What does this possibly have to do with robots, stagnant wages, and the labor market? Let {Z} represent labor inputs, and {X} represent capital inputs. This linear production function means that as we acquire more capital ({X}), this has no effect on the marginal product of labor ({Z}). If we have something resembling a competitive market for labor, then this implies that wages will be constant even as we acquire more capital.

That’s a big departure from the typical concept we have of production functions and wages. The typical model is more like Peretto and Seater’s case where {X} is really big, and {Y = A X^{\overline{\alpha}}Z^{1-\overline{\alpha}}}, a typical Cobb-Douglas. What’s true here is that as we get more {X}, the marginal product of {Z} goes up. In other words, if we acquire more capital, then wages should rise as workers get more productive.

The Peretto/Seater setting says that, at some point, technology will progress to the point that wages stop rising with the capital stock. Wages can still go up with general total factor productivity, {A}, sure, but just acquiring new capital will no longer raise wages.

While wages are stagnant, this doesn’t mean that output per worker is stagnant. Labor productivity ({Y/Z}) in this setting is

\displaystyle  \frac{Y}{Z} = A \left(1 + \beta \frac{X}{Z}\right). \ \ \ \ \ (2)

If capital per worker ({X/Z}) is rising, then so is output per worker. But wages will remain constant. This implies that labor’s share of output is falling, as

\displaystyle  \frac{wZ}{Y} = \frac{AZ}{A \left(Z + \beta X\right)} = \frac{Z}{\left(Z + \beta X\right)} = \frac{1}{1 + \beta X/Z}. \ \ \ \ \ (3)

With the ability to use multiple types of technologies, as capital is acquired labor’s share of output falls.

Okay, this Peretto/Seater model gives us an explanation for stagnant wages and a declining labor share in output. Why did I present this using {X} for capital and {Z} for labor, not their traditional {K} and {L}? This is mainly because the definition of what counts as “labor”, and what counts as “capital”, are not fixed. “Capital” might include human as well as physical capital, and so “labor” might mean just unskilled labor. And we definitely see that unskilled labor’s wage is stagnant, while college-educated wages have tended to rise.

***** Jump back in here if you skipped the technical stuff *****

The real point here is that whether technological change is good for labor or not depends on whether labor and capital (i.e. robots) are complements or substitutes.
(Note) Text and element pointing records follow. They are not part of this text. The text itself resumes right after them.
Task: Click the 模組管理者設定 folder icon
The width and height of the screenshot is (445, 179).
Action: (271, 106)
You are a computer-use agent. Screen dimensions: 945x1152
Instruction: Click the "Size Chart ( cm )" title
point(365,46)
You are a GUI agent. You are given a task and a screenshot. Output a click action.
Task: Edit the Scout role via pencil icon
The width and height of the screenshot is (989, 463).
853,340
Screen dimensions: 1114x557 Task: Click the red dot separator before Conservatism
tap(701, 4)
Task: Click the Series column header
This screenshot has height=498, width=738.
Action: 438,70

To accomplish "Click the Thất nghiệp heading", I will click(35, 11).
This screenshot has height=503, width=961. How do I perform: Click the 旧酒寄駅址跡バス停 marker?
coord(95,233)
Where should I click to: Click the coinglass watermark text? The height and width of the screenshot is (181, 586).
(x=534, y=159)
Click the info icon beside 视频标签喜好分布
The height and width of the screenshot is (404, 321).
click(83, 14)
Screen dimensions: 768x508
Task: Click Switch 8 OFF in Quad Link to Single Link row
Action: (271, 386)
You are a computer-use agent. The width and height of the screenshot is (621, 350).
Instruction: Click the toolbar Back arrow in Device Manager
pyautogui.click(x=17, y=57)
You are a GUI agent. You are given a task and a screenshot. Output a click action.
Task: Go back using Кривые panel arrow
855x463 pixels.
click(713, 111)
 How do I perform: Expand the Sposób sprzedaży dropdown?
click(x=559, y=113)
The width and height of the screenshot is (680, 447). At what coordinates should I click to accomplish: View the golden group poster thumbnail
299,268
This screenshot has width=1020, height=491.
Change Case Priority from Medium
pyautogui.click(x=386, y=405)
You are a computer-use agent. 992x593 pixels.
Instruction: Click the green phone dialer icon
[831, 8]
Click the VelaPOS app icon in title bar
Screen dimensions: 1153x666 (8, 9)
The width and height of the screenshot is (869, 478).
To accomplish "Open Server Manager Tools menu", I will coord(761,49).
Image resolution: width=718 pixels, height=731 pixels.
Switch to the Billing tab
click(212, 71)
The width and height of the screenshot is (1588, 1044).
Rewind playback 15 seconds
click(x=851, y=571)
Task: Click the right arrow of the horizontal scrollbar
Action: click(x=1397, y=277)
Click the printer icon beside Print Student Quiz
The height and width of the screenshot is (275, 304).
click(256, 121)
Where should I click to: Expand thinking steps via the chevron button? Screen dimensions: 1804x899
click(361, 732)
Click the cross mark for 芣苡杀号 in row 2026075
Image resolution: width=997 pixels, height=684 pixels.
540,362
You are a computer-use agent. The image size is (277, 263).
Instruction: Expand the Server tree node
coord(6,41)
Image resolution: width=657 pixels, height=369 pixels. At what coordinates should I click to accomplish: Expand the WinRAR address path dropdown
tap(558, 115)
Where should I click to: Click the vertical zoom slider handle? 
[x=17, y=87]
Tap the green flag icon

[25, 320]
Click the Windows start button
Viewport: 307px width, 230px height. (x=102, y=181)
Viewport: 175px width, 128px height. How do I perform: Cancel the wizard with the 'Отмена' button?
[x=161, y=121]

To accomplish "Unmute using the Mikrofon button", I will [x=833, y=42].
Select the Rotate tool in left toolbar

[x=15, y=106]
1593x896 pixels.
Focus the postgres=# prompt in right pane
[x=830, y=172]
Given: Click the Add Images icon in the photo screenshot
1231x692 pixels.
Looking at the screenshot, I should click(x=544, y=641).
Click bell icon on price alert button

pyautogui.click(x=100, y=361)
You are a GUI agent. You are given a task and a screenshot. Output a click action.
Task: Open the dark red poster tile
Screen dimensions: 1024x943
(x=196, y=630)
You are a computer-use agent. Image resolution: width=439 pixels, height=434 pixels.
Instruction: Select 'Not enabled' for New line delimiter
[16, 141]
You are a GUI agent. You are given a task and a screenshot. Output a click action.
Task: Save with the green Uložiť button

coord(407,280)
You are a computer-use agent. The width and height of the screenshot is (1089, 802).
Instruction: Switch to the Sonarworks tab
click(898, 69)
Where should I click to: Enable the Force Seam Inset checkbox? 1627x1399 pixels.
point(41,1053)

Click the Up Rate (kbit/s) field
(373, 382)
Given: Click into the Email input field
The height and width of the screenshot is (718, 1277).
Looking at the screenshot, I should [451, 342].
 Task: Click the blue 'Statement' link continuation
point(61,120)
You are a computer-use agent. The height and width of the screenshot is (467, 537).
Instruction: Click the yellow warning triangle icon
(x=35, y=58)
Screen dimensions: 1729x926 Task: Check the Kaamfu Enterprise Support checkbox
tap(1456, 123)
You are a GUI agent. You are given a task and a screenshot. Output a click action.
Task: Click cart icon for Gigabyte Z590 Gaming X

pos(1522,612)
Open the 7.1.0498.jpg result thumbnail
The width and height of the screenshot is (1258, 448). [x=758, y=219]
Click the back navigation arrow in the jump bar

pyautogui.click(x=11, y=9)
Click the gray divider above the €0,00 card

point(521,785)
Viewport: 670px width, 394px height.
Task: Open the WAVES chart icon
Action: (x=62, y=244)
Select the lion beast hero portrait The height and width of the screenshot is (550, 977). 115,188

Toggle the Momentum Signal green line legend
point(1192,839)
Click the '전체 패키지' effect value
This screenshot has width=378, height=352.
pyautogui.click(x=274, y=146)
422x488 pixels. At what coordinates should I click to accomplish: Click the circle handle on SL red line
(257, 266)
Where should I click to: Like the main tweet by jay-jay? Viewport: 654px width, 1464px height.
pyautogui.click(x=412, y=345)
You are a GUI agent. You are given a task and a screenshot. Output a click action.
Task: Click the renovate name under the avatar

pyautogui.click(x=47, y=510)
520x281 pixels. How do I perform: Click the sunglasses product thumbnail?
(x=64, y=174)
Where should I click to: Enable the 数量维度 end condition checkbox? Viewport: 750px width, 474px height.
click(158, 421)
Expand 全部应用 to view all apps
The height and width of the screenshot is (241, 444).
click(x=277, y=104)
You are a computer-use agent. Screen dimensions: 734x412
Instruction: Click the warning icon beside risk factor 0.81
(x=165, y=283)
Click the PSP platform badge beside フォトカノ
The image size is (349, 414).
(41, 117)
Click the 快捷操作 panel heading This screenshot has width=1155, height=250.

If they are complements (as in traditional conceptions of production functions), then adding robots will raise wages, and won’t necessarily lower labor’s share of output. If they are substistutes then adding robots will not raise wages, and will almost certainly lower labor’s share of output. The factor-eliminating model from Peretto and Seater says that firms will always invest in more capital-intense production functions and that this will inevitably make labor and capital substitutes. We happen to live in the period of time in which this shift to being substitutes is taking place. Or one could argue that it already has taken place, as we see those stagnant wages for unskilled workers, at least, from 1980 onwards.

What we should do about this is a different question. There is no equivalent mechanism or incentive here that would drive firms to make labor and capital complements again. From the firms perspective, having labor and capital as complements limits their flexibility, because they then depend on the other. They’d rather have the marginal product of robots and people independent of one other. So once we reach the robot stage of production, we’re going to stay there, absent a policy that actively prohibits certain types of production. The only way to raise labor’s share of output once we get the robots is through straight redistribution from robot owners to workers.

Note that this doesn’t mean that labor’s real wage is falling. They still have jobs, and their wages can still rise if there is total factor productivity change. But that won’t change the share of output that labor earns. I guess a big question is whether the increases in real wages from total factor productivity growth are sufficient to keep workers from grumbling about the smaller share of output that they earn.

I for one welcome….you know the rest.